Он нехорошо смутился под перекрестными взглядами, отозвал Давыдова в сторону.
— Ты чего номера выкидываешь? — холодно спросил Давыдов.
— Я лучше пойду со второй группой в нижнюю часть.
— А какая разница?
Нагульнов покусал губы, отвернувшись, сказал:
— Об этом бы… Ну, да все равно узнаешь! Моя жена… Лушка… живет с Тимофеем, сыном Фрола Дамаскова — кулака. Не хочу! Разговоры будут. В нижнюю часть пойду, а Разметнов пущай с первой…
— Э, брат, разговоров бояться… но я не настаиваю. Пойдем со мной, со второй группой.
Давыдов вдруг вспомнил, что ведь сегодня же он видел над бровью жены Нагульнова, когда та подавала им завтракать, лимонно-зеленоватый застарелый синяк; морщась и двигая шеей, словно за воротник ему попала сенная труха, спросил:
— Это ты ей посадил фонарь? Бьешь?
— Нет, не я.
— А кто же?
— Он.
— Да кто «он»?
— Ну, Тимошка… Фролов сын…
Давыдов несколько минут недоумевающе молчал, а потом озлился:
— Да ну, к черту! Не понимаю! Пойдем, после об этом.

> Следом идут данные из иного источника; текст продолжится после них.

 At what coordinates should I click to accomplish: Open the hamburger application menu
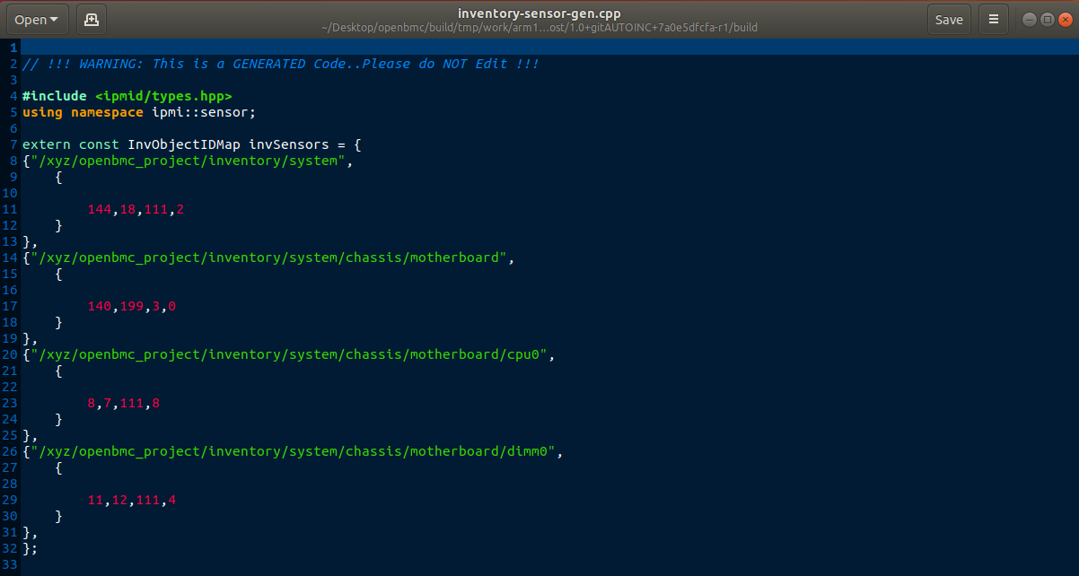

Нагульнов с Давыдовым, Любишкин, дед Щукарь и еще трое вышли из сельсовета.
— С кого начнем? — Давыдов спрашивал, не глядя на Нагульнова. Оба они по-разному чувствовали после разговора какую-то неловкость.
— С Титка.
По улице шли молча. Из окон на них любопытствующе посматривали бабы. Детвора было увязалась следом, но Любишкин вытянул из плетня хворостину, и догадливые ребята отстали. Уже когда подошли к дому Титка, Нагульнов, ни к кому не обращаясь, сказал:
— Дом этот под правление колхоза занять. Просторный. А из сараев сделать колхозную конюшню.

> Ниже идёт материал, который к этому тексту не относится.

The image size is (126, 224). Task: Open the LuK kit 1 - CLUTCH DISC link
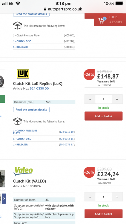(22, 139)
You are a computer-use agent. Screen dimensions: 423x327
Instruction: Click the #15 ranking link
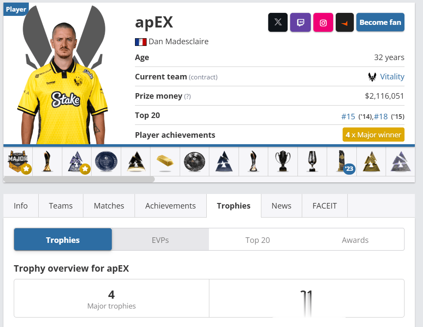click(x=348, y=116)
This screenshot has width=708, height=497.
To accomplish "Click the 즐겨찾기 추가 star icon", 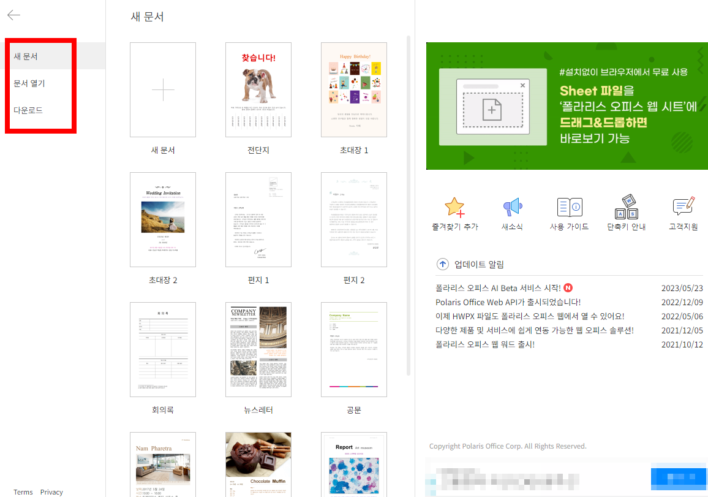I will [x=455, y=207].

Дом действительно был просторный. Титок купил его в голодный двадцать второй год за яловую корову и три пуда муки на соседнем хуторе Тубянском. Вся семья бывших владельцев вымерла. Некому было потом судиться с Титком за кабальную сделку. — Он перевез дом в Гремячий, перекрыл крышу, поставил рубленые сараи и конюшню, обстроился на вечность… С крашенного охрой карниза смотрела на улицу затейливо сделанная маляром надпись славянского письма: «Т.К. Бородин. Р.X. 1923 год».

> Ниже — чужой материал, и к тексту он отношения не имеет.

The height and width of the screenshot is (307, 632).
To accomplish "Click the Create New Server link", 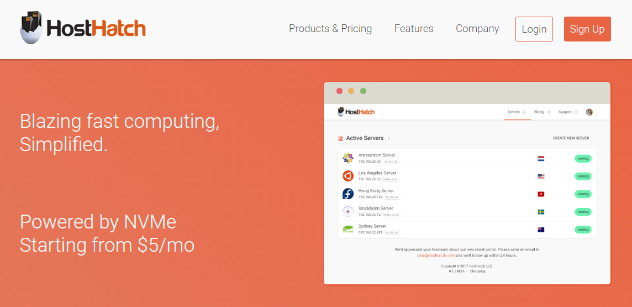I will click(571, 138).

Давыдов с любопытством оглядывал дом. Первый вошел в калитку Нагульнов. На звяк щеколды из-под амбара выскочил огромный, волчьей окраски, цепной кобель. Он рванулся без лая, стал на задние лапы, сверкая белым, пушистым брюхом, и, задыхаясь, хрипя от перехватившего горло ошейника, глухо зарычал. Бросаясь вперед, опрокидываясь на спину, несколько раз он пытался перервать цепь, но, не осилив, помчался к конюшне, и над ним, катаясь по железной протянутой до конюшни проволоке, певуче зазвенело цепное кольцо.
— Такой чертан сседлает — не вырвешься, — бормотал дед Щукарь, опасливо косясь и на всякий случай держась поближе к плетню.
В курень вошли толпой. Жена Титка, худая, высокая баба, поила из лоханки телка. Она со злобной подозрительностью оглядела нежданных гостей. На приветствие буркнула что-то похожее на «черти тут носят».